Le cinéma américain est depuis une vingtaine d'années en pleine déconfiture. Un grand nombre de films réalisés jusqu'à l'orée des années 2000 ne pourraient plus être réalisés aujourd'hui à cause de la censure. Les blockbusters d'aujourd'hui sont conçus pour être vendus dans le monde entier et plaire à tous les peuples. C'est la culture McDonald's. Le moindre projet un peu "ambitieux" est foutu à la poubelle.
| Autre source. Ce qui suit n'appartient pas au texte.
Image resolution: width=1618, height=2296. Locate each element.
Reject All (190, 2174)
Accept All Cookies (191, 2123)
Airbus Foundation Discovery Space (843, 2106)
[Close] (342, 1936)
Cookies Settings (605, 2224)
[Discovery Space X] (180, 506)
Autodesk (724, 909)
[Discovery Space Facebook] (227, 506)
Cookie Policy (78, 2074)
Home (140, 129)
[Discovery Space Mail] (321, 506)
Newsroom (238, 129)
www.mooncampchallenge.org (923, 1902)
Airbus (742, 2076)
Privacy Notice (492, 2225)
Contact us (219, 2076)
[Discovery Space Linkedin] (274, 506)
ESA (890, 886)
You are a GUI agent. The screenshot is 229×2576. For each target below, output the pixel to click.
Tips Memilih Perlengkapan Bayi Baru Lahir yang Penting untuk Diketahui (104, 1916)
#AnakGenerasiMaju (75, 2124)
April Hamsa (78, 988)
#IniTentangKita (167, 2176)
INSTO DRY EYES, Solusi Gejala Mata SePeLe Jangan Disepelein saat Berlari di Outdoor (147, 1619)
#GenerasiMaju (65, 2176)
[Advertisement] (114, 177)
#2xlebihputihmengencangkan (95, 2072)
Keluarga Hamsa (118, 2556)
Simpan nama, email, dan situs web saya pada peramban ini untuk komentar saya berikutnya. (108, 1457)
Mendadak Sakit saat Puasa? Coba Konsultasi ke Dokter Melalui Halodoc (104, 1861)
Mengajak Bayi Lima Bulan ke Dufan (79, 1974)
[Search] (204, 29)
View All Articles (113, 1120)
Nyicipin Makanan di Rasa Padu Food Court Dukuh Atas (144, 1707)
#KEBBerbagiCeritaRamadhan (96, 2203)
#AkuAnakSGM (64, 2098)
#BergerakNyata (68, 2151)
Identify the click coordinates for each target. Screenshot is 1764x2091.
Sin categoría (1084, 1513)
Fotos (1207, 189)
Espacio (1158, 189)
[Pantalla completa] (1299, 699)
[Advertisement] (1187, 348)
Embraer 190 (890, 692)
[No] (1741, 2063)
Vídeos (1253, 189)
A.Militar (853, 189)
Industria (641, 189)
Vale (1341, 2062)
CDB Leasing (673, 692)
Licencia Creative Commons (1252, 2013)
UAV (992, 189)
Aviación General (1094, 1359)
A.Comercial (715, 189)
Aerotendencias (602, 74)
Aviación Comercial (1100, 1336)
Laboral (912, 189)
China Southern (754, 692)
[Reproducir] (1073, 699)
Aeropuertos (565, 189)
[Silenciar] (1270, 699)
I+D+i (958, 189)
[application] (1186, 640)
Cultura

L'Amérique est aujourd'hui incapable de produire un "Parrain, un Apocalypse Now, Voyage au bout de l'Enfer, un JFK ou un Taxi Driver". La finance et son corollaire, le politiquement correct, ont détruit la possibilité d'une renaissance du cinéma américain.


Le cinéma d’auteur a rarement rempli les salles au cinéma, sauf en festival. Avec des sorties en salles très limitées, souvent doublées en français. Par contre, il gagne souvent sa reconnaissance en diffusion TV, en VOD ou en DVD/BluRay (qui disparaîtront aussi bientôt, ainsi va la vie). Mais c’est un peu ce que Gainsbourg disait concernant les arts mineurs et les arts majeurs. Certains nécessitent une initiation. Le grand public ne se précipite pas vers ces films car on ne lui en a jamais donné les clés à l’école ou dans la vie. La culture en France est tout sauf démocratique. Dans l’ensemble, qui va à l’opéra, qui va voir des peintures de la Renaissance ou abstraites contemporaines (la plupart des gens confondent d’ailleurs l’art et le beau, ne vous demandez plus pourquoi), qui lit les revues dites intello, et qui enfin, va au cinéma voir des films polonais en plan fixe avec deux minutes de dialogue en noir et blanc pour sortir les larmes aux yeux en évoquant la portée symbolique de cette œuvre magistrale(bien sûr, je grossis le trait), qui va au théâtre voir autre chose que du stand-up? Souvent les mêmes publics, pas forcément « bourgeois » mais ayant eu cet accès et cette initiation, bien souvent concentrés dans des foyers dits « éduqués ». Qui lit de la poésie autrement qu’en programme imposé ? Un problème majeur vient du fait qu’on ne fait pas assez participer les jeunes/les catégories sociales moins aisées à créer, à écrire, à jouer. Juste à suivre des choses selon le point de vue de quelqu’un d’autre qui lui-même l’a appris du point de vue de quelqu’un d’autre. On connaît bien mieux la valeur d’une discipline quand on l’a pratiquée. Les ateliers de théâtre et d’écriture trouvent un engouement notable auprès des personnes incarcérées, c’est un exemple parmi beaucoup d’autres. Mais il ne faut pas s’étonner du faible succès public quand celui-ci n’y a jamais été invité et qu’on ne lui parle pas.